__Passage shown__
######
Having said that, we've had mostly great experiences. It's really no problem to move little ones. The last move was the first time dd1 was a bit unsettled for a while, but she's fine now. When children grow up in international schools they become used to people coming and going. They are very flexible and confident, and I'm sure all the new situations they have been exposed to must play a role in that. Sometimes they say they want to go "home" and do normal things like walking to their friends' houses and having all the foods and tv they miss, but they can also see that they wouldn't have had all the experiences they've enjoyed by living overseas.
Aside from all that, we are way more secure financially than we would have been had we stayed in the UK. I know that's not the most important consideration, but it can make a big difference to the future.
I would say do it, and do it soon while your little one is young and you don't have to consider differences in school systems etc which can make it a bit more complicated. I'd be happy to answer any more questions you have, if I can.
######
__Material supplied__
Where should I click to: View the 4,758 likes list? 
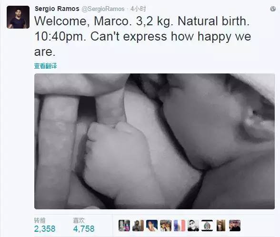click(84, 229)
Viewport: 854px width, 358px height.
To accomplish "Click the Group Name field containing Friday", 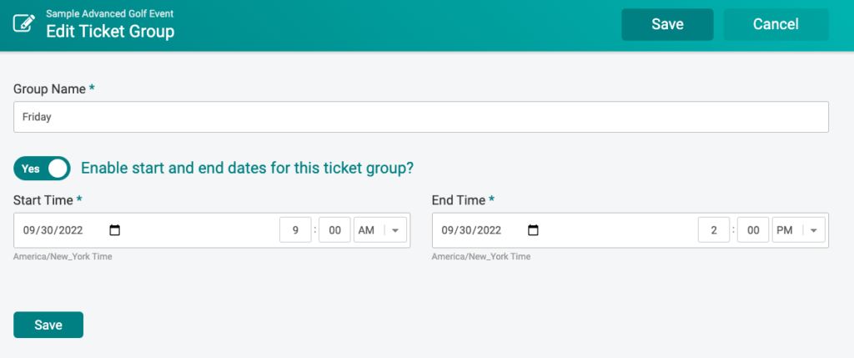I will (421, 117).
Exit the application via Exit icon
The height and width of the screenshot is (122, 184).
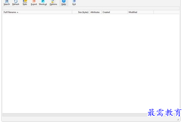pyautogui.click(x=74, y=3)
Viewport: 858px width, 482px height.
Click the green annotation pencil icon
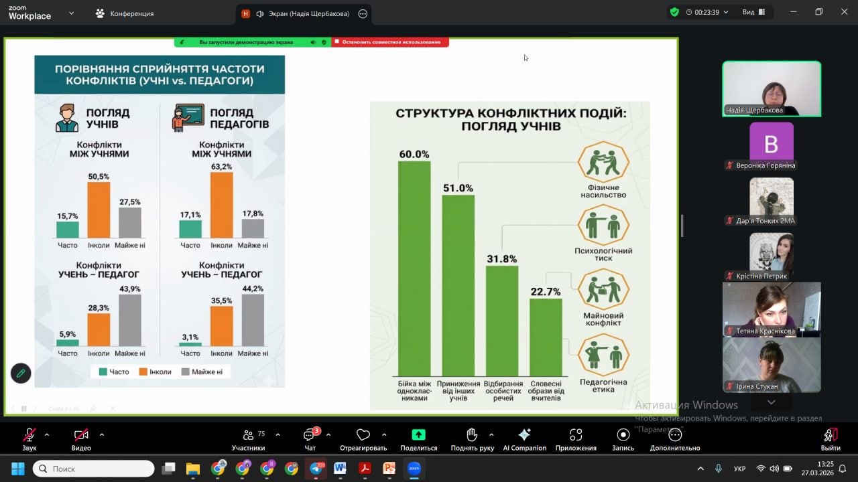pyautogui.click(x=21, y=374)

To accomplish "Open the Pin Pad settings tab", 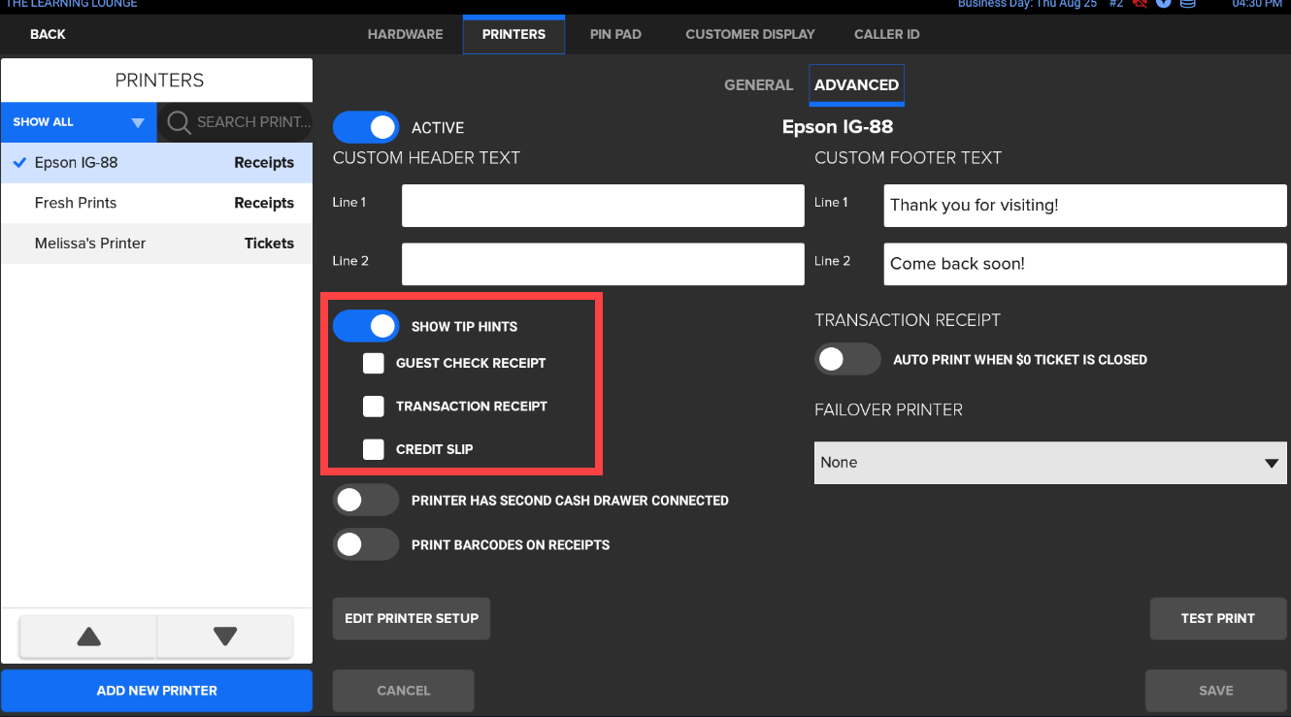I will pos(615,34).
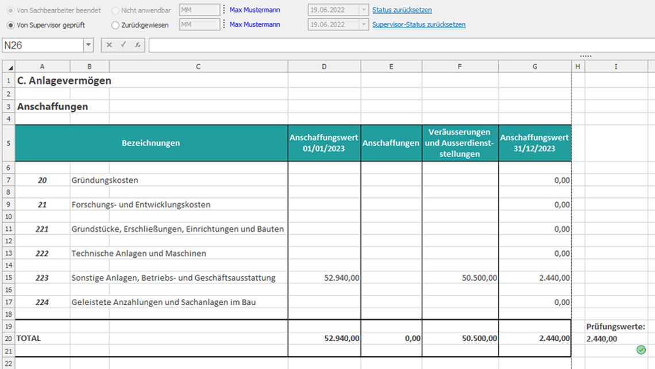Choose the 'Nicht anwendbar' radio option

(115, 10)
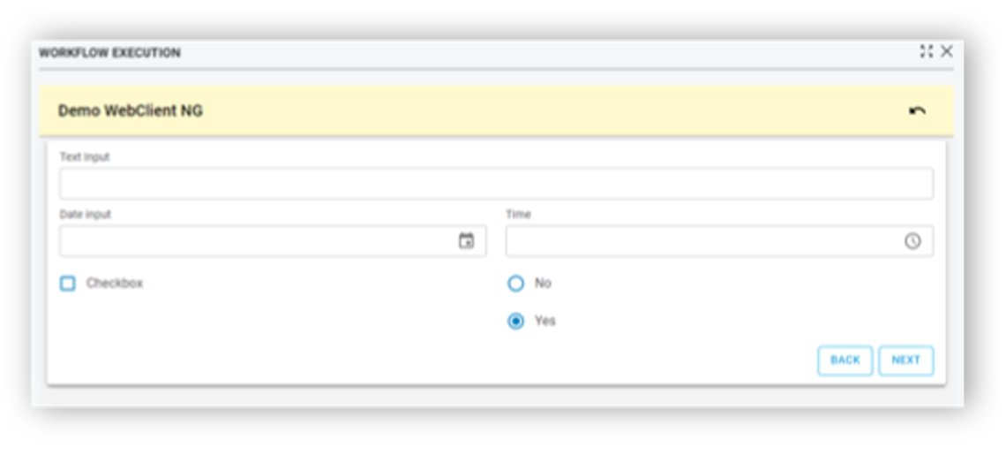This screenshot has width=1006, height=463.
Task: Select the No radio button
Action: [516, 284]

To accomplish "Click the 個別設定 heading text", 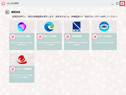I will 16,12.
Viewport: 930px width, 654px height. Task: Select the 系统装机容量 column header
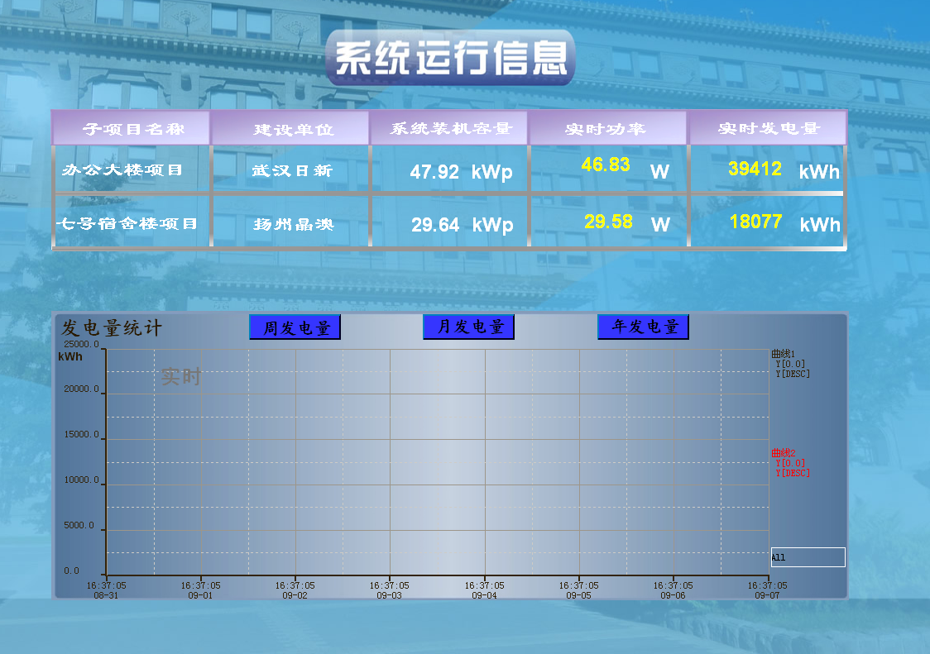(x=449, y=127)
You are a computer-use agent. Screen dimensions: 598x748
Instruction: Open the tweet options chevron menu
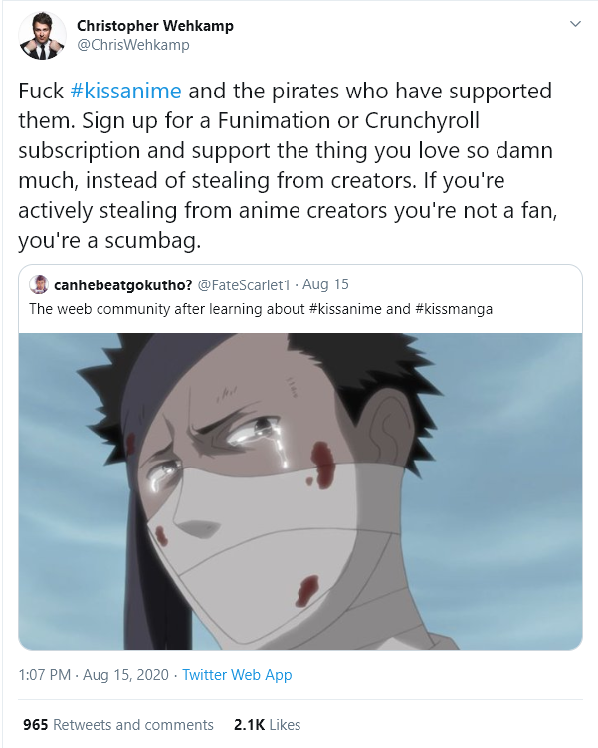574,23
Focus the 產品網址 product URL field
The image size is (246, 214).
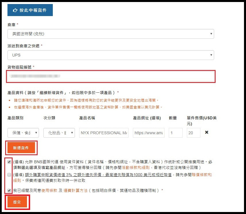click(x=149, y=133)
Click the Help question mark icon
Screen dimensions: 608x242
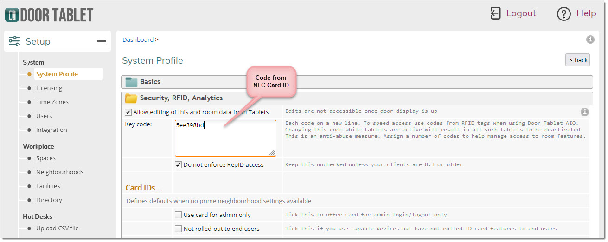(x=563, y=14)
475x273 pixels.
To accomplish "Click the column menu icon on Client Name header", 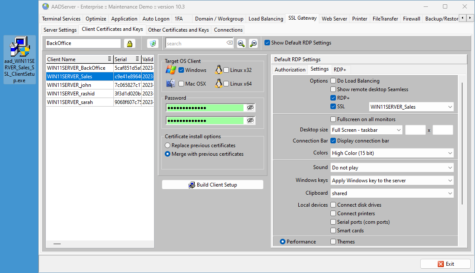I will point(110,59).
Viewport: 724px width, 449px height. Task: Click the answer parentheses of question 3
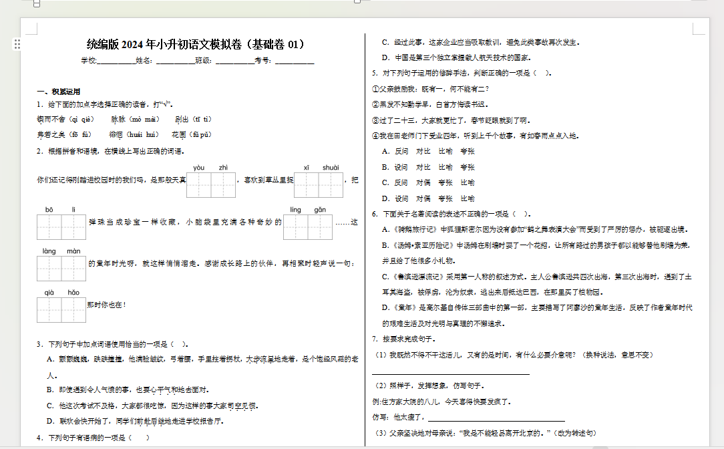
######
__Work instructions__
a – In the passage on moving abroad with children, how does the family's financial situation compare with staying in the UK?
b – Please copy word for word the section of the passage on moving abroad with children starting with "I would say" and going on through "have, if I can.".

__Exercise results__
a – They are far more secure financially than they would have been had they stayed in the UK.

b –
I would say do it, and do it soon while your little one is young and you don't have to consider differences in school systems etc which can make it a bit more complicated. I'd be happy to answer any more questions you have, if I can.